WORK TO COMPLETE:
Count the lines of the entries below that contain the string "computer", treating case as significant. Reply with the number only.

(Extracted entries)

------

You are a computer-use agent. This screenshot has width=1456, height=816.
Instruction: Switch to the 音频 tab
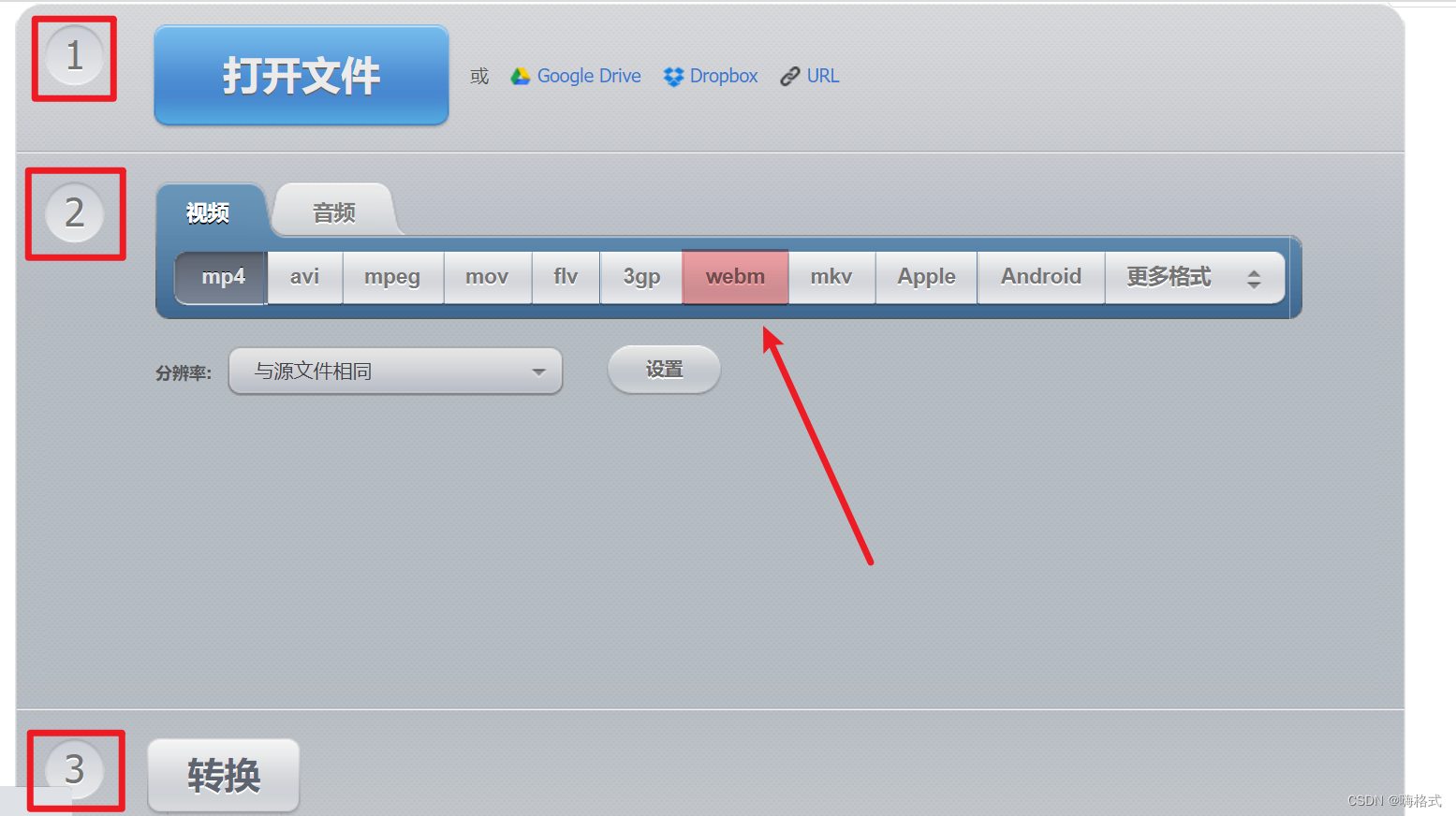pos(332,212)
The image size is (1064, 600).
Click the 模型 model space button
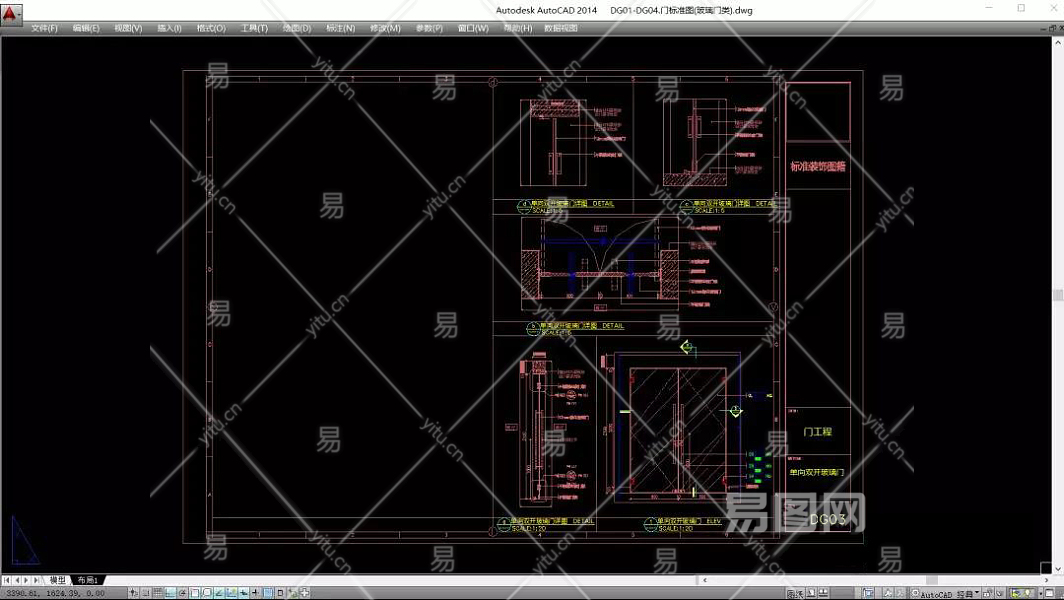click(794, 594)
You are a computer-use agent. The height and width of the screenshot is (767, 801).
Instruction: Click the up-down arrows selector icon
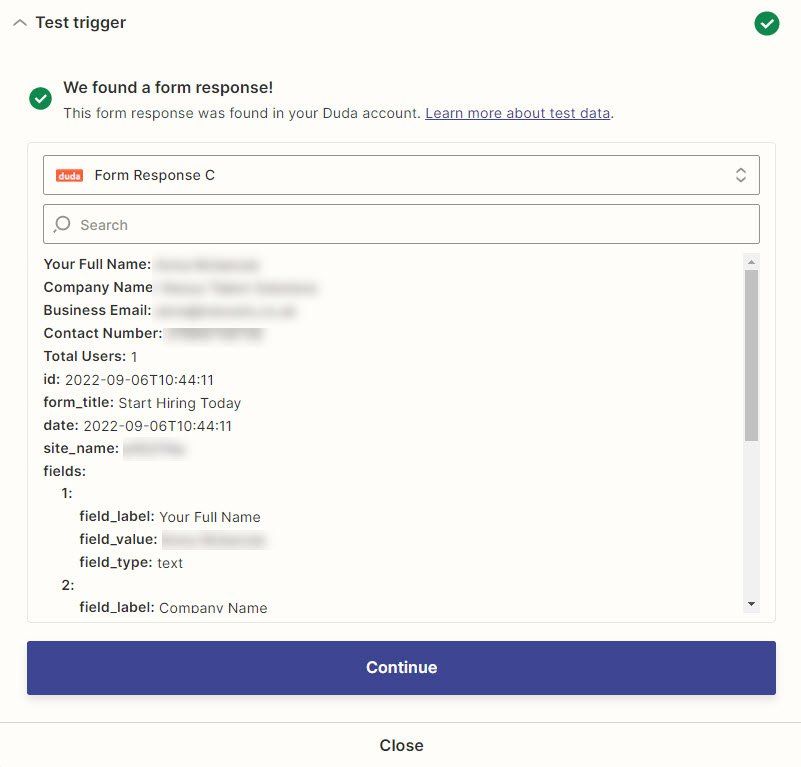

------

TASK OUTPUT:
2